The energy associated with the sub\_circuit is then computed by taking a weighted sum of the energies associated with the various edges in the std representing the sub\_circuit, in accordance with

$$energy = \sum_{j=0}^{\# of \ edges \ -1} W_j * EA_j.$$
(30)

#### **3.4** Computation of output signal parameters

The final step in the hierarchical approach to power estimation is concerned with the computation of the signal parameters at the output of the sub-circuits. This is best illustrated with the help of a simple example. Consider two NOR gates connected in cascade as shown in Fig. 7. Let  $x_1(n)$  and



Figure 7: Two NOR gates connected in cascade

 $x_2(n)$  represent, respectively, the binary values of the input signals  $x_1$  and  $x_2$  between time instances n and n+1. Then, from (10) one can compute the values of the signal  $x_3$  for all  $N \times S$  time-slots. Therefore, once  $x_3(n)$ , and  $x_4(n)$  are well-defined for all time-slots, the signal characteristics for the second NOR gate can be computed. To compute the energy of the second NOR gate using (30), we use the  $W_j$ values calculated previously for the first NOR gate and the new  $EA_j$  values obtained for the second NOR gate.

The above method is easily generalized to multipliers (dividers) which are designed using type-0 or type-1 adders cascaded in a specific manner.

### **4** EXPERIMENTAL RESULTS

A CAD tool called *HEAT* (*Hierarchical energy analysis tool*) has been developed based on the proposed approach. The tool has been developed mainly using C, though it has interfaces with both MATLAB and SPICE. All the experiments

were performed on s SUN SPARC 20 workstation, by generating random values (with probability 0.5) for the input signals. The results thus obtained are presented in Tables 1 and 2.

The entries in the first column in Table 1 represent the various kinds of basic static CMOS digital circuits for which power has been estimated. The entries in the second column represent the average power consumption computed by using both SPICE and HEAT, while those in the third column represent the corresponding computational times. The reduction in the number of states in the state transition diagram, obtained by using the proposed algorithm is elucidated in column four. Finally, the entries in the fifth column represent the error in power estimation using the proposed approach. It is clear from these entries that the values obtained by HEAT are in close agreement with the actual values obtained by performing exhaustive SPICE simulations. However, the computation time of HEAT is orders of magnitude less than that of SPICE.

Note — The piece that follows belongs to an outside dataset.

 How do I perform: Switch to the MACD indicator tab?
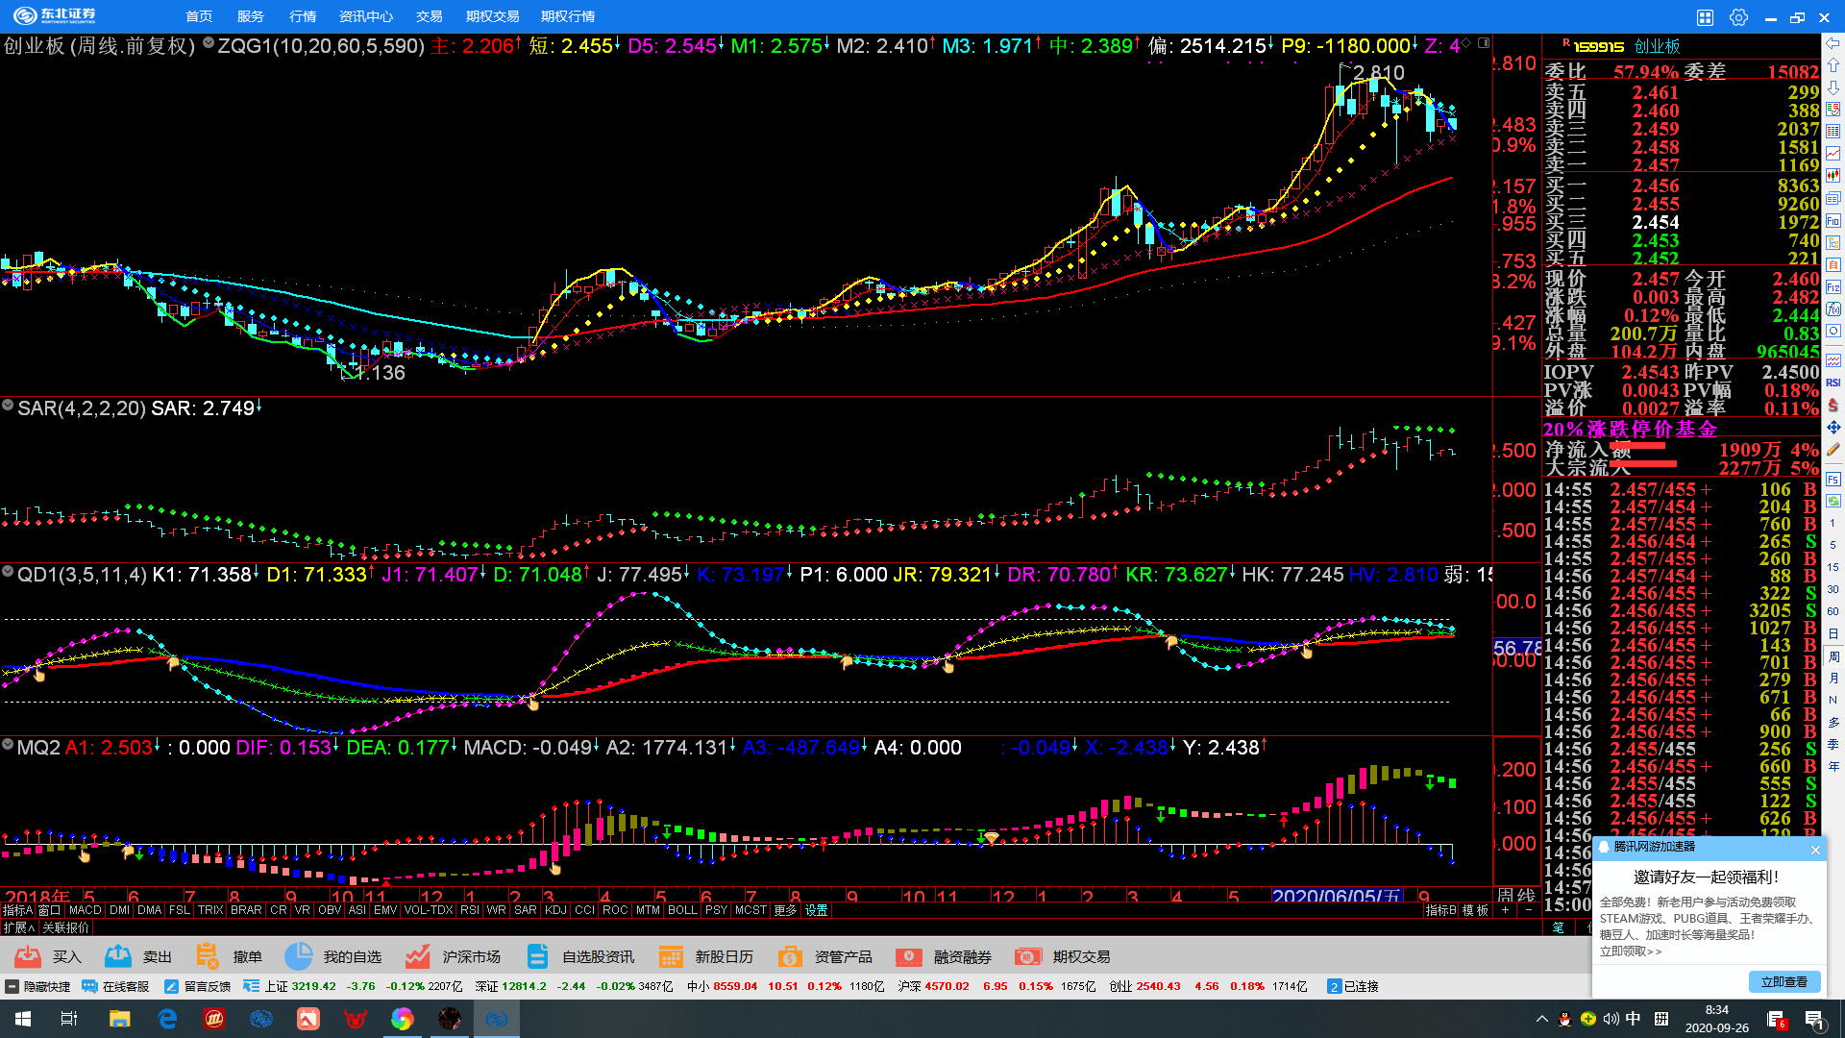tap(85, 910)
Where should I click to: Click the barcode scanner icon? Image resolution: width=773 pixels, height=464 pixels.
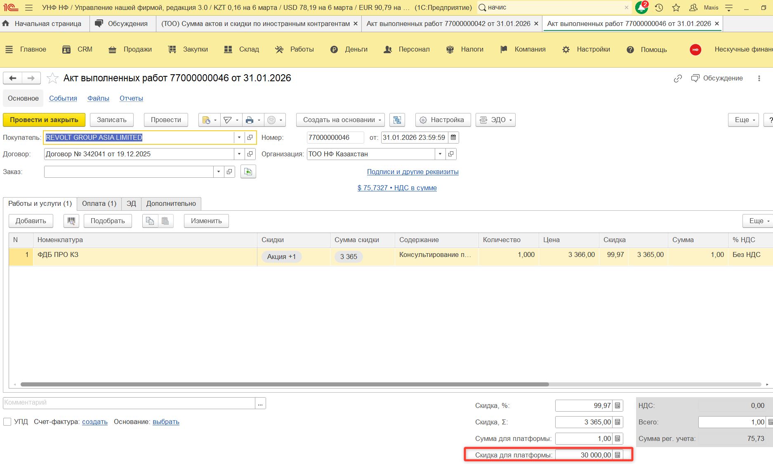[x=71, y=221]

The hierarchical approach for power estimation is exploited to obtain the results in Table 2. Here, the subscripts for the basic gates (e.g., NAND, NOR) represent the number of cells connected in cascade. For example,  $nand_6$  represents 6 nand-gates connected in cascade. The subscripts for the Baugh-Wooley (BW) and the hybrid (HY) multiplier [16] architectures represent the word length. The HY multiplier is designed by cascading type-1 adders and the architecture is similar to that shown in Fig. 1. As another example, for the 16 × 16 BW and HY multipliers, the power consumption values were estimated to be 716639, and 90584 $\mu$ W in approximately 900 and 620 seconds, respectively. It may be noted that these values can be computed using SPICE in about 16 to 20 hours.

The results show that the power consumed by the HY multiplier is much less than that consumed by the BW multiplier.

## **5** CONCLUSIONS

A hierarchical approach for power estimation in static CMOS digital circuits has been presented in this paper. The salient feature of this approach is that it can be used to estimate the power consumption of relatively large digital circuits in a very short time. Based on this approach, a CAD tool called *HEAT* has been developed and implemented in C. Experimental results show that the average power estimated using *HEAT* is very close to that obtained by performing extensive SPICE simulations. The computation time required by *HEAT* however is orders of magnitude less than that required by SPICE. Future work includes extension of this method to dynamic CMOS circuits and to the power estimation of other multipliers.

#### References

- BAUGH, C. R., AND WOOLEY, B. A. A two's complement parallel array multiplication algorithm. *IEEE Trans. on Computers C-22* (1973), 1045–1047.
- [2] BOOTH, A. D. A signed binary multiplication technique. Q. J. Mech. Appl. Math. 4 (1951), 236-240.
- [3] CHOU, T.-L., ROY, K., AND PRASAD, S. Estimation of circuit activity considering signal correlations and simultaneous switching. In *Proc. ICCAD* (1994), pp. 300–303.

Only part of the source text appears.